Sampa Buzz is the third installment in The Buzz Project's ongoing photo-documentary series.

It was shot in São Paulo, Brazil, in 2014 from the windows of public buses.

São Paulo is Brazil's richest and most populous city. With its 21 million inhabitants, it is also the largest metropolis in the whole of the Southern hemisphere and the 12th largest megacity in the world.

Immense, crowded, congested, daunting, Sampa – as it is locally known – is a city of superlatives and extremes. It is vibrant and chaotic, tropical and global, opulent and miserable. It combines the best and the worst of modern megalopolises in a paradigmatic way.

In less than a century, São Paulo has turned into Brazil's industrial and economic powerhouse and a prominent financial hub of global significance.
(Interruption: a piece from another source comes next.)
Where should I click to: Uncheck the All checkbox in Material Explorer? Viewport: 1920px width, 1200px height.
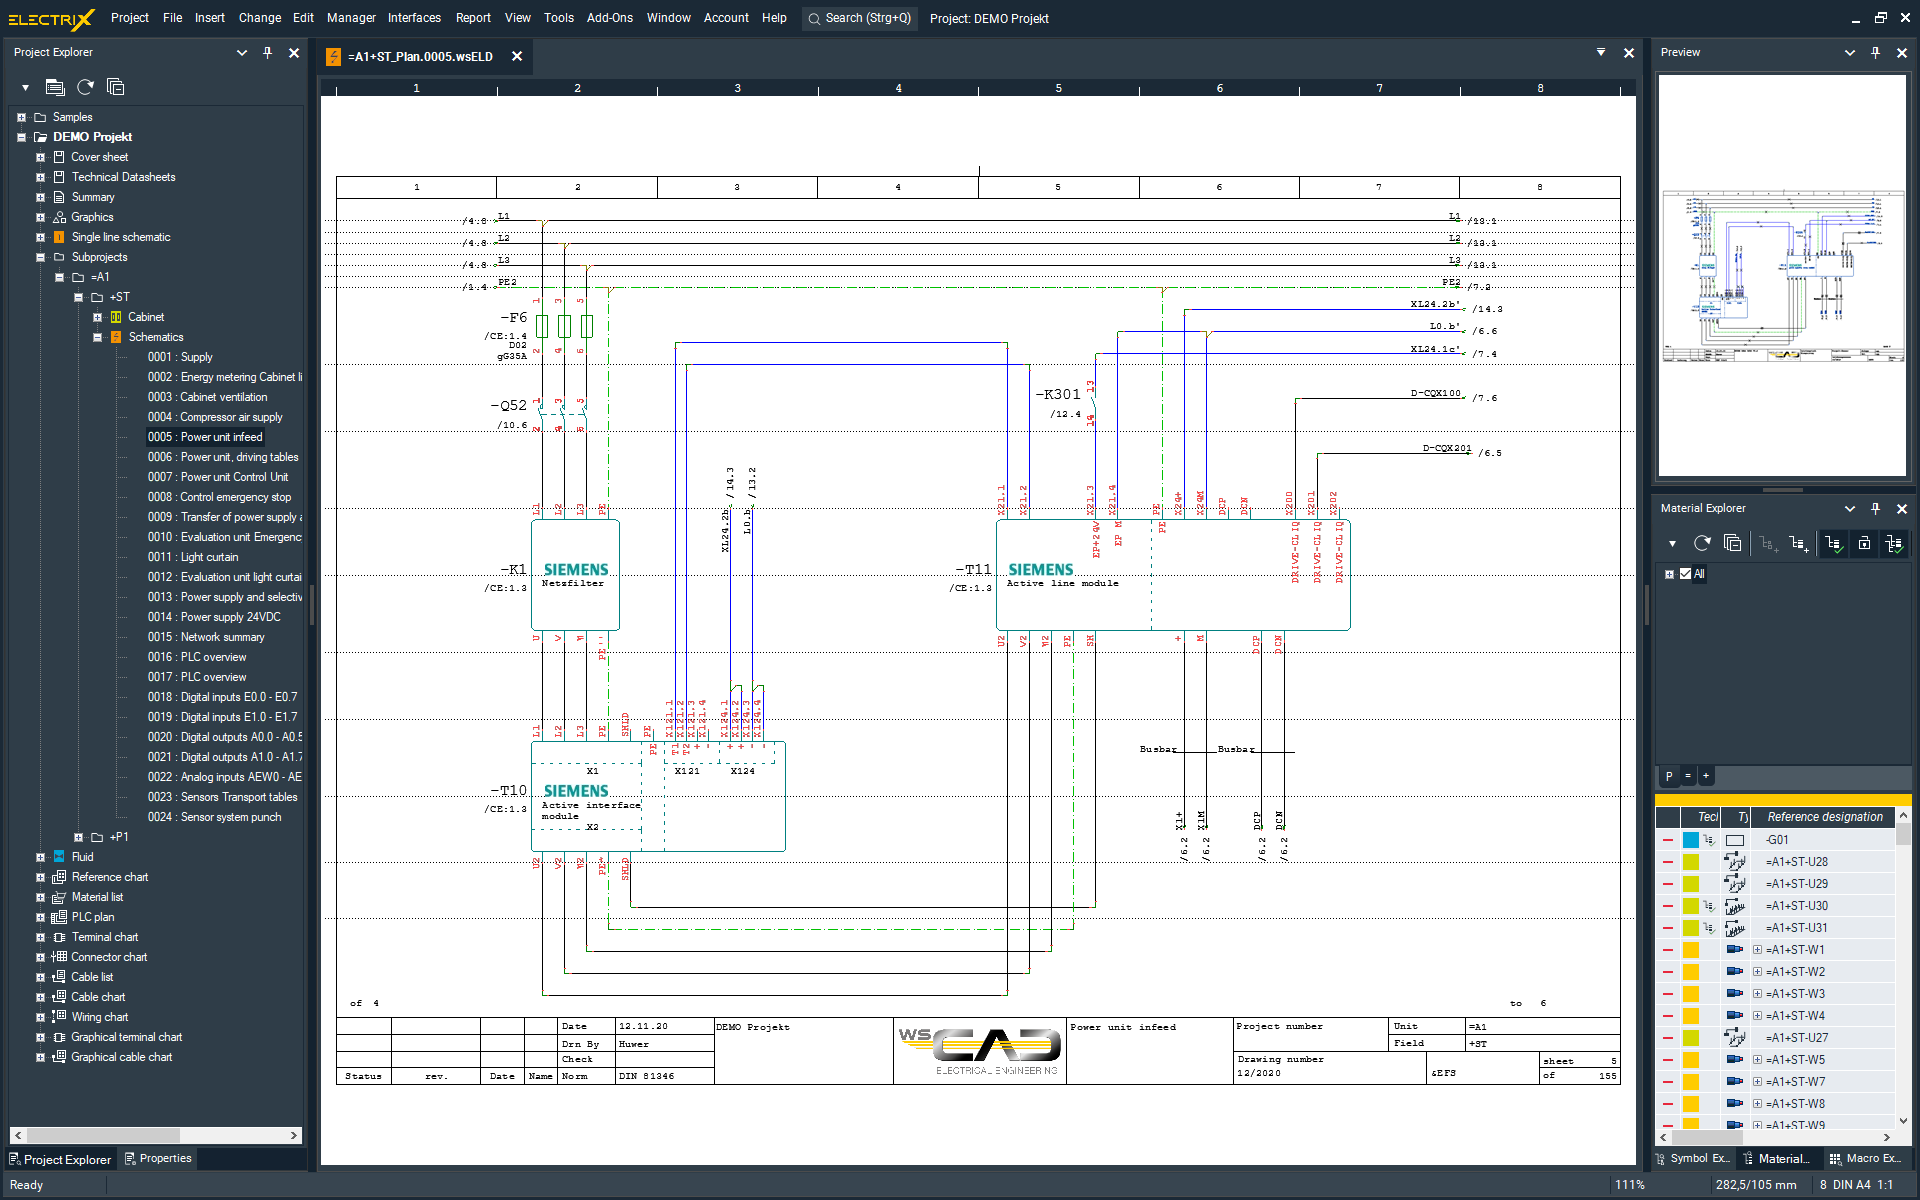point(1686,574)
The rapid, disarticulated, and mostly unplanned urban growth that followed São Paulo's economic rise, as millions of domestic and foreign migrants flocked in, transformed a once modest city into a monster-sized metropolis, where pockets of imposing skyscrapers and unattractive concrete tower blocks are interspersed with favelas, the notorious Brazilian shantytowns, and squatted buildings.

Sampa Buzz explores the somewhat dystopian sprawl of this megalopolis at a time of urban transition.  In July 2014, the municipal administration approved an ambitious and strategic urban Master Plan, which, in 16 years, will seek to "humanize and rebalance" São Paulo by adopting sustainable urban development principles.

In the meantime, the project bears witness to the multi-layered character of São Paulo and its distinct contradictions. In this immense city, where the wealthiest commute by helicopter and the average commute for millions of car owners is two and a half hours, the bus is the choice – or necessity – of a minority. It meanders through the mazelike expanse, brushing past the bleak vertical heights of glass towers, as well as the colorful concoctions of the tattered shantytowns, catching glimpses of the businessmen, as well as the homeless. A swirling jumble of social strata, ethnicities, moods, and attitudes emerge, all coexisting within the backdrop of an extended variation on the motive of concrete, where a lush tropical nature seems only momentarily tamed, and an incredible story seems displayed in the features of every person.